Por su parte, el colegio y el comedor al que acudían sus hijos y otros niños de Lamu tenían que cerrarse temporalmente. Las abnegadas profesoras, maestras cristinas, cuyas enseñanzas transmitían por igual entre hijos de musulmanes, kikuyus, masais u ormas, sentían miedo por sus familias y abandonaban la ciudad. Al igual que ellas, algunas mujeres que trabajaban en la ONG decidieron marcharse, otras, sin embargo, no reunieron las fuerzas, el dinero o el miedo suficiente para hacerlo. A su vez, la segunda asociación, Anidan, que operaba en la zona organizaba la salida ordenada de sus voluntarios. En su caso trabajaban a cargo de un hospital y una casa de acogida cuyos servicios deberían seguir funcionando a marchas forzadas aunque ellos no estuvieran allí.
Ha pasado más de un mes desde que tuvimos que dejar Lamu acompañados de nuestras mochilas, que volvían a España cargadas de ropa sin utilizar, resignación y, sobre todo, preguntas sin retórica, pero también sin respuesta. La incertidumbre sobre si estábamos siendo demasiado alarmistas al irnos seguramente nos acompañe durante algunos meses más. También lo hará la frustración del volver a casa sin poder hacer nada por los que se quedaban allí. "Nosotros nos vamos y vosotros os quedáis aquí con vuestro problema". Injusto y cierto a partes iguales.

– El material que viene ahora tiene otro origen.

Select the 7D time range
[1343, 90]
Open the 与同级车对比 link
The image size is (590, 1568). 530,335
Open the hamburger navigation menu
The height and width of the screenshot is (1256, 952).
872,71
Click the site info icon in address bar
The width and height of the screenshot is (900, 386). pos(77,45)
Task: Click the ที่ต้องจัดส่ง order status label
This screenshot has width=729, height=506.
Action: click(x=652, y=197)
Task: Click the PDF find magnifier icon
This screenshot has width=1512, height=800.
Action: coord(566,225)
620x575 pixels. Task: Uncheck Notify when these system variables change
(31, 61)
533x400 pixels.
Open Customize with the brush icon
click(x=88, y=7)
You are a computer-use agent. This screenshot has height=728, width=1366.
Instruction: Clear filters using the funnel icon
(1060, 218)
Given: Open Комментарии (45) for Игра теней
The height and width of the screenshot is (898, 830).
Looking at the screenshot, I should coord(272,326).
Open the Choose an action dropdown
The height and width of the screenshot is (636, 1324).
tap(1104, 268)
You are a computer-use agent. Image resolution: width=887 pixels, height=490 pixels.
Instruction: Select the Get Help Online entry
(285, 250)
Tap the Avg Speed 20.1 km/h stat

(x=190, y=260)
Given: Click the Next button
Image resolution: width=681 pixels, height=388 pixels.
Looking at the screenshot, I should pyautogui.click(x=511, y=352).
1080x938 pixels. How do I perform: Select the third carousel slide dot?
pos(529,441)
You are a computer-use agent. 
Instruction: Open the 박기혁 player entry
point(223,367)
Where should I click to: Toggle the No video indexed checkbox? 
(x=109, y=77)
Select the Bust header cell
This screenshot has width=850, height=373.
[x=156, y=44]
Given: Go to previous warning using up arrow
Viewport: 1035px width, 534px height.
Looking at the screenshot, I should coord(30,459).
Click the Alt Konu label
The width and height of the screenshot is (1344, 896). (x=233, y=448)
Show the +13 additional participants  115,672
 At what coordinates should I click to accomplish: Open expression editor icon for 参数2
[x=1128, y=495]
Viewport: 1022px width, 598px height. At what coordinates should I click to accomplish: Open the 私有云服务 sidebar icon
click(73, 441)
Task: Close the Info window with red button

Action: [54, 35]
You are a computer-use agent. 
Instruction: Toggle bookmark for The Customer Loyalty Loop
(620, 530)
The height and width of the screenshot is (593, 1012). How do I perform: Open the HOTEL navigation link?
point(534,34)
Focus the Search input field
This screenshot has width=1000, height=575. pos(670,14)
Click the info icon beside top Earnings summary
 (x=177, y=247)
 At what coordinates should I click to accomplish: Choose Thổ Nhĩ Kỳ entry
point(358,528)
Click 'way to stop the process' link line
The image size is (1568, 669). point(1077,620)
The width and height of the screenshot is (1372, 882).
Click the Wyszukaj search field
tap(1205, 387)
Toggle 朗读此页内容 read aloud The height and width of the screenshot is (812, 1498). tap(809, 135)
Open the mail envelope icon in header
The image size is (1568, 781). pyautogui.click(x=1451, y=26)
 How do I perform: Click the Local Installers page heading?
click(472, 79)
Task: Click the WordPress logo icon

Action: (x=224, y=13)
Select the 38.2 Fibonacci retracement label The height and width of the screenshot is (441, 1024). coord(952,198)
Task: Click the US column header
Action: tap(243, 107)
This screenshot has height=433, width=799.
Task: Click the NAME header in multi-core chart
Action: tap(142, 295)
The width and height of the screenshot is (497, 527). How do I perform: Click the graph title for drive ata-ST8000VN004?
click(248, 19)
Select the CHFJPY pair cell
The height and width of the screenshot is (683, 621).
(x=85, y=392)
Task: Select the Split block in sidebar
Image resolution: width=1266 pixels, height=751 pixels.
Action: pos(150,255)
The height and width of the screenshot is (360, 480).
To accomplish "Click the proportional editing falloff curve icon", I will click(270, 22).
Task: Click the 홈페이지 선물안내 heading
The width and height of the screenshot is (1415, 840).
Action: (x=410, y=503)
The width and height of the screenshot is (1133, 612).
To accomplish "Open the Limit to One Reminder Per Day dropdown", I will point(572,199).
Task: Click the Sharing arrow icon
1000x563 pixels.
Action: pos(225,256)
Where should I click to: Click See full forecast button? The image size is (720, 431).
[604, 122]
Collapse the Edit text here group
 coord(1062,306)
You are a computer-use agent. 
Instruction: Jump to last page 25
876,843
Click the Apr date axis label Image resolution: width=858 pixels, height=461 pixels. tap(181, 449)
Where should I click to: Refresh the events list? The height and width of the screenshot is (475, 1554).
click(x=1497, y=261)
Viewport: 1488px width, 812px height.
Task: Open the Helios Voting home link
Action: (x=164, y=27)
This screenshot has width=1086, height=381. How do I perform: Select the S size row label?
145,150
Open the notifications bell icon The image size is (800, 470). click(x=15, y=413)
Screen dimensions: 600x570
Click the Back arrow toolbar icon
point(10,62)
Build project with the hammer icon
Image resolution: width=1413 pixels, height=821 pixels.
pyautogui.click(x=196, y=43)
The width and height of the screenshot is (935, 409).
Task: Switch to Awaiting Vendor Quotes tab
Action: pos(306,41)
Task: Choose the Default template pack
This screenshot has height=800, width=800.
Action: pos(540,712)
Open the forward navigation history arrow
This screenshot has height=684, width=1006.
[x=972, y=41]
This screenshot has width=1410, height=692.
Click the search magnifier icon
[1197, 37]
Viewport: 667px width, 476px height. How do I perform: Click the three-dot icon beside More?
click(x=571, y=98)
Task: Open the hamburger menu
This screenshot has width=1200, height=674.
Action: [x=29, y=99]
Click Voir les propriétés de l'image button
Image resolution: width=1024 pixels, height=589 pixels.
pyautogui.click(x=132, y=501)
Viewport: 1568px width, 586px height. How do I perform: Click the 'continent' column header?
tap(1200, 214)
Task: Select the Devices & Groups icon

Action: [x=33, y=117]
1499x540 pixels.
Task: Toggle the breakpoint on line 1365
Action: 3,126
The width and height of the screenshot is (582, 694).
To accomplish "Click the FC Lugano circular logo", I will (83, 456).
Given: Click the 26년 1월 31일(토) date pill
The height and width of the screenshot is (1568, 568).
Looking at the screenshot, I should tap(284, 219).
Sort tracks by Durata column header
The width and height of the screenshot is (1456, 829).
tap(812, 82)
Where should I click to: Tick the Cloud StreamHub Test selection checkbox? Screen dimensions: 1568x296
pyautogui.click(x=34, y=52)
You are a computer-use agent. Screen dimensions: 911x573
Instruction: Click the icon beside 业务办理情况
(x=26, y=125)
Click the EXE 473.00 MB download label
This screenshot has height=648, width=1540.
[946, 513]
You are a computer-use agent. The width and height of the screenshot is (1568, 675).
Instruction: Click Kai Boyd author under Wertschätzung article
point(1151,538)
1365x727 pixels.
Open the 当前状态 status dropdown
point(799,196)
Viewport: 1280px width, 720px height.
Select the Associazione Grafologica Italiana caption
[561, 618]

Desde entonces, las pocas noticias que se escriben sobre lo que está pasando, cuentan que se han producido dos atentados cerca de Lamu Town, uno de ellos en autobús que viajaba de Malindi a Lamu en el que hubo seis muertos. Sin embargo, la espera de la desgracia que no llega, lo que no parece ser noticiable para la mayoría, es mucho más poderosa. Lo suficiente para que otras familias sigan abandonando la zona, para que vacacioneros, voluntarios y turistas cancelen sus viajes.
Como siempre sucede, las principales consecuencias caen sobre los hombros de los más débiles y las preguntas de los que un día estuvimos allí seguirán amontonándose desordenadas en nuestras cabezas: ¿Qué pasará con Lamu y Lamu Town en el corto plazo? ¿Acabarán desembocando estos ataques en un conflicto de escala nacional? ¿Podrán seguir las ONG de la zona adelante con sus proyectos? ¿Volverá Lamu y Lamu Town a ser lo que eran?
(*) Periodista especializada en Relaciones Internacionales, hoy dedicada a la Comunicación y Relaciones Públicas.